Entries:
------------------------------
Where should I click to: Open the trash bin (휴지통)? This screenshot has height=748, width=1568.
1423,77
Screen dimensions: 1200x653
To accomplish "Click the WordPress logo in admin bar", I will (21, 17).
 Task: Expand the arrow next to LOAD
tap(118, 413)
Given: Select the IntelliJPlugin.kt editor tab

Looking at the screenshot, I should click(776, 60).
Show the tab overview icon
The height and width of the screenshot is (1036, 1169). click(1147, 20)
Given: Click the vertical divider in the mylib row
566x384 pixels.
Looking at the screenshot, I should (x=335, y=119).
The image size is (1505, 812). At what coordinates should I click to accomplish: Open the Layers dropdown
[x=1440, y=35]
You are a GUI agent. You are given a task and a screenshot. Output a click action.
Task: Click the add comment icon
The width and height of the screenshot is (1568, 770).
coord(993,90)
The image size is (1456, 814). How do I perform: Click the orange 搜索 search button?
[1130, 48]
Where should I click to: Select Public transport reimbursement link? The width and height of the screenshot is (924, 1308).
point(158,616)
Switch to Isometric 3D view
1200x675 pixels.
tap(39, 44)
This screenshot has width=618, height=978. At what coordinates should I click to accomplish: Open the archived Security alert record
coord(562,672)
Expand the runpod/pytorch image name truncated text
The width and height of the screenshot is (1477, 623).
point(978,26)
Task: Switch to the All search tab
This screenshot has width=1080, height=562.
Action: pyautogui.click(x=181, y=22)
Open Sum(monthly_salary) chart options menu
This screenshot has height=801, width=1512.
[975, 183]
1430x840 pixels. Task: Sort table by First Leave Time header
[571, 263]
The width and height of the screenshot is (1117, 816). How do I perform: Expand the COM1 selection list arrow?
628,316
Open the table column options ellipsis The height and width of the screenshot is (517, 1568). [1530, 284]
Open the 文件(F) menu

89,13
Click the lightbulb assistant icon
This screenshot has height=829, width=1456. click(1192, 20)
------------------------------
Aim of the task: Reproduce all of the rows above character for character, with nothing added, dropped, or reordered.

The solution:
Where should I click to: Open the trash bin (휴지통)? This screenshot has height=748, width=1568.
1423,77
Screen dimensions: 1200x653
To accomplish "Click the WordPress logo in admin bar", I will (21, 17).
 Task: Expand the arrow next to LOAD
tap(118, 413)
Given: Select the IntelliJPlugin.kt editor tab

Looking at the screenshot, I should click(776, 60).
Show the tab overview icon
The height and width of the screenshot is (1036, 1169). click(1147, 20)
Given: Click the vertical divider in the mylib row
566x384 pixels.
Looking at the screenshot, I should (x=335, y=119).
The image size is (1505, 812). At what coordinates should I click to accomplish: Open the Layers dropdown
[x=1440, y=35]
You are a GUI agent. You are given a task and a screenshot. Output a click action.
Task: Click the add comment icon
The width and height of the screenshot is (1568, 770).
coord(993,90)
The image size is (1456, 814). How do I perform: Click the orange 搜索 search button?
[1130, 48]
Where should I click to: Select Public transport reimbursement link? The width and height of the screenshot is (924, 1308).
point(158,616)
Switch to Isometric 3D view
1200x675 pixels.
tap(39, 44)
This screenshot has width=618, height=978. At what coordinates should I click to accomplish: Open the archived Security alert record
coord(562,672)
Expand the runpod/pytorch image name truncated text
The width and height of the screenshot is (1477, 623).
point(978,26)
Task: Switch to the All search tab
This screenshot has width=1080, height=562.
Action: pyautogui.click(x=181, y=22)
Open Sum(monthly_salary) chart options menu
This screenshot has height=801, width=1512.
[975, 183]
1430x840 pixels. Task: Sort table by First Leave Time header
[571, 263]
The width and height of the screenshot is (1117, 816). How do I perform: Expand the COM1 selection list arrow?
628,316
Open the table column options ellipsis The height and width of the screenshot is (517, 1568). [1530, 284]
Open the 文件(F) menu

89,13
Click the lightbulb assistant icon
This screenshot has height=829, width=1456. click(1192, 20)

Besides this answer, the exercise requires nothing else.